* **Instructions to follow**: Go through the lines below and transcribe each one exactly.

(Data shown begins)

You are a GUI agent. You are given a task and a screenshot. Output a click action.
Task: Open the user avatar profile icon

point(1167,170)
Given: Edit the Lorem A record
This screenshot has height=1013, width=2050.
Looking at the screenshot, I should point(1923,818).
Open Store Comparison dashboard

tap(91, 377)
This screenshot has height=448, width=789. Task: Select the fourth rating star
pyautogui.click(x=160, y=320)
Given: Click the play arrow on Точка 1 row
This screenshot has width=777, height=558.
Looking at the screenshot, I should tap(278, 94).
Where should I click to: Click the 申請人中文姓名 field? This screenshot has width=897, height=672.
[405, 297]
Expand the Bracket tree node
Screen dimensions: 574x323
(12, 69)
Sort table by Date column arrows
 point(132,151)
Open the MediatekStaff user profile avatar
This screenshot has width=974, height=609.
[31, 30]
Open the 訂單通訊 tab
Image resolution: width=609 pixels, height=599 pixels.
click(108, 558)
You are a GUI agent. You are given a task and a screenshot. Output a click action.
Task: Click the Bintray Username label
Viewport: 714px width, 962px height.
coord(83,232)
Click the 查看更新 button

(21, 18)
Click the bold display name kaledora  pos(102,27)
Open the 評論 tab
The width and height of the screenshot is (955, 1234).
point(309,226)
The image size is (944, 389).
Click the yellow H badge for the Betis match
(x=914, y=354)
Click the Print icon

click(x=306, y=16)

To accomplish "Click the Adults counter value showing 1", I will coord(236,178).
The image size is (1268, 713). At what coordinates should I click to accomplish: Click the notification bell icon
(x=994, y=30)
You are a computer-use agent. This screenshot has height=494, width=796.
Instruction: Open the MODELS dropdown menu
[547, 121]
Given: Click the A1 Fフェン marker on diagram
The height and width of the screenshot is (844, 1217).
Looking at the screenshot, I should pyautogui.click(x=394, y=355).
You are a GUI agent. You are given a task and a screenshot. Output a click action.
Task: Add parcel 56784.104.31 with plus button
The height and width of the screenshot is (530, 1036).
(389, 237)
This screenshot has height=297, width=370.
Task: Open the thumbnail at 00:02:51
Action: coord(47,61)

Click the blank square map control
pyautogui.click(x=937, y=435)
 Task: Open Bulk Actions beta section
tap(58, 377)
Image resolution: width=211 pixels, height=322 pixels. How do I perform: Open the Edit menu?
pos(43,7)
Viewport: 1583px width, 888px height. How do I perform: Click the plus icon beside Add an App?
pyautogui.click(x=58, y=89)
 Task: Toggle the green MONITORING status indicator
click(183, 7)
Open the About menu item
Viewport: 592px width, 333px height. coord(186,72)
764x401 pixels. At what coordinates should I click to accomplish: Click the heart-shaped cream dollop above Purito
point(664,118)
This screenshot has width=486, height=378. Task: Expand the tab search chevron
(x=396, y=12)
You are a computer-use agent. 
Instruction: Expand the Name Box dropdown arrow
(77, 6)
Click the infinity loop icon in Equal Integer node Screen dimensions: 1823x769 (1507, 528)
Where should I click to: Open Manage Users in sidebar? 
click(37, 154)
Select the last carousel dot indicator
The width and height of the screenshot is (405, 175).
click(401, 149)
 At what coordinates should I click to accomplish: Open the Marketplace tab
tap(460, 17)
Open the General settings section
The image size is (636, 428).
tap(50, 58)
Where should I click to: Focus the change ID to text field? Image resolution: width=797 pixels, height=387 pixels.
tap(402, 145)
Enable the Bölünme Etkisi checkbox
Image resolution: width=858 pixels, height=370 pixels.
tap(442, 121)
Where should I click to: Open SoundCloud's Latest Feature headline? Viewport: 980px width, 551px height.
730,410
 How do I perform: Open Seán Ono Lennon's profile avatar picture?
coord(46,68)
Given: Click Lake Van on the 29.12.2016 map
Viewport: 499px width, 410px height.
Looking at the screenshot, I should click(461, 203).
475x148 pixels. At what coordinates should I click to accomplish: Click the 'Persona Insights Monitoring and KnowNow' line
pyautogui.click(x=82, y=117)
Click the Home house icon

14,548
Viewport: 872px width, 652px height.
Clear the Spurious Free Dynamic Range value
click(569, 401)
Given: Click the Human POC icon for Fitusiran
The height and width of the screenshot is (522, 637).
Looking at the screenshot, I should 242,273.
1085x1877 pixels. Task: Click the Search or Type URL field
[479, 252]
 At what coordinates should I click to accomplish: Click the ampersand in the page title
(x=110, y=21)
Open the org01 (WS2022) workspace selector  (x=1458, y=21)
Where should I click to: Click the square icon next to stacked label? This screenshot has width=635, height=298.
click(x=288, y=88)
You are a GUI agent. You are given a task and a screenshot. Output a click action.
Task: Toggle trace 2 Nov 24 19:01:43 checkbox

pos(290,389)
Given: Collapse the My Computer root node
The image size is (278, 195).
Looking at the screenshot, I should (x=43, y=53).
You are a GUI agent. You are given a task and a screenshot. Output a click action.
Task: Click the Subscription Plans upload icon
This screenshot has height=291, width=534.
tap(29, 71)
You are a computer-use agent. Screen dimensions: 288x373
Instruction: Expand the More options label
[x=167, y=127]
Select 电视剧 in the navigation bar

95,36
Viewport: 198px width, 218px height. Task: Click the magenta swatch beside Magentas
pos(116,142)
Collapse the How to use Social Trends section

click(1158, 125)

(Data shown ends)

* **Result for this exercise**:
You are a GUI agent. You are given a task and a screenshot. Output a click action.
Task: Open the user avatar profile icon

point(1167,170)
Given: Edit the Lorem A record
This screenshot has height=1013, width=2050.
Looking at the screenshot, I should point(1923,818).
Open Store Comparison dashboard

tap(91, 377)
This screenshot has height=448, width=789. Task: Select the fourth rating star
pyautogui.click(x=160, y=320)
Given: Click the play arrow on Точка 1 row
This screenshot has width=777, height=558.
Looking at the screenshot, I should tap(278, 94).
Where should I click to: Click the 申請人中文姓名 field? This screenshot has width=897, height=672.
[405, 297]
Expand the Bracket tree node
Screen dimensions: 574x323
(12, 69)
Sort table by Date column arrows
 point(132,151)
Open the MediatekStaff user profile avatar
This screenshot has width=974, height=609.
[31, 30]
Open the 訂單通訊 tab
Image resolution: width=609 pixels, height=599 pixels.
click(108, 558)
You are a GUI agent. You are given a task and a screenshot. Output a click action.
Task: Click the Bintray Username label
Viewport: 714px width, 962px height.
coord(83,232)
Click the 查看更新 button

(21, 18)
Click the bold display name kaledora  pos(102,27)
Open the 評論 tab
The width and height of the screenshot is (955, 1234).
point(309,226)
The image size is (944, 389).
Click the yellow H badge for the Betis match
(x=914, y=354)
Click the Print icon

click(x=306, y=16)

To accomplish "Click the Adults counter value showing 1", I will coord(236,178).
The image size is (1268, 713). At what coordinates should I click to accomplish: Click the notification bell icon
(x=994, y=30)
You are a computer-use agent. This screenshot has height=494, width=796.
Instruction: Open the MODELS dropdown menu
[547, 121]
Given: Click the A1 Fフェン marker on diagram
The height and width of the screenshot is (844, 1217).
Looking at the screenshot, I should pyautogui.click(x=394, y=355).
You are a GUI agent. You are given a task and a screenshot. Output a click action.
Task: Add parcel 56784.104.31 with plus button
The height and width of the screenshot is (530, 1036).
(389, 237)
This screenshot has height=297, width=370.
Task: Open the thumbnail at 00:02:51
Action: coord(47,61)

Click the blank square map control
pyautogui.click(x=937, y=435)
 Task: Open Bulk Actions beta section
tap(58, 377)
Image resolution: width=211 pixels, height=322 pixels. How do I perform: Open the Edit menu?
pos(43,7)
Viewport: 1583px width, 888px height. How do I perform: Click the plus icon beside Add an App?
pyautogui.click(x=58, y=89)
 Task: Toggle the green MONITORING status indicator
click(183, 7)
Open the About menu item
Viewport: 592px width, 333px height. coord(186,72)
764x401 pixels. At what coordinates should I click to accomplish: Click the heart-shaped cream dollop above Purito
point(664,118)
This screenshot has width=486, height=378. Task: Expand the tab search chevron
(x=396, y=12)
You are a computer-use agent. 
Instruction: Expand the Name Box dropdown arrow
(77, 6)
Click the infinity loop icon in Equal Integer node Screen dimensions: 1823x769 (1507, 528)
Where should I click to: Open Manage Users in sidebar? 
click(37, 154)
Select the last carousel dot indicator
The width and height of the screenshot is (405, 175).
click(401, 149)
 At what coordinates should I click to accomplish: Open the Marketplace tab
tap(460, 17)
Open the General settings section
The image size is (636, 428).
tap(50, 58)
Where should I click to: Focus the change ID to text field? Image resolution: width=797 pixels, height=387 pixels.
tap(402, 145)
Enable the Bölünme Etkisi checkbox
Image resolution: width=858 pixels, height=370 pixels.
tap(442, 121)
Where should I click to: Open SoundCloud's Latest Feature headline? Viewport: 980px width, 551px height.
730,410
 How do I perform: Open Seán Ono Lennon's profile avatar picture?
coord(46,68)
Given: Click Lake Van on the 29.12.2016 map
Viewport: 499px width, 410px height.
Looking at the screenshot, I should click(461, 203).
475x148 pixels. At what coordinates should I click to accomplish: Click the 'Persona Insights Monitoring and KnowNow' line
pyautogui.click(x=82, y=117)
Click the Home house icon

14,548
Viewport: 872px width, 652px height.
Clear the Spurious Free Dynamic Range value
click(569, 401)
Given: Click the Human POC icon for Fitusiran
The height and width of the screenshot is (522, 637).
Looking at the screenshot, I should 242,273.
1085x1877 pixels. Task: Click the Search or Type URL field
[479, 252]
 At what coordinates should I click to accomplish: Click the ampersand in the page title
(x=110, y=21)
Open the org01 (WS2022) workspace selector  (x=1458, y=21)
Where should I click to: Click the square icon next to stacked label? This screenshot has width=635, height=298.
click(x=288, y=88)
You are a GUI agent. You are given a task and a screenshot. Output a click action.
Task: Toggle trace 2 Nov 24 19:01:43 checkbox

pos(290,389)
Given: Collapse the My Computer root node
The image size is (278, 195).
Looking at the screenshot, I should (x=43, y=53).
You are a GUI agent. You are given a task and a screenshot. Output a click action.
Task: Click the Subscription Plans upload icon
This screenshot has height=291, width=534.
tap(29, 71)
You are a computer-use agent. Screen dimensions: 288x373
Instruction: Expand the More options label
[x=167, y=127]
Select 电视剧 in the navigation bar

95,36
Viewport: 198px width, 218px height. Task: Click the magenta swatch beside Magentas
pos(116,142)
Collapse the How to use Social Trends section

click(1158, 125)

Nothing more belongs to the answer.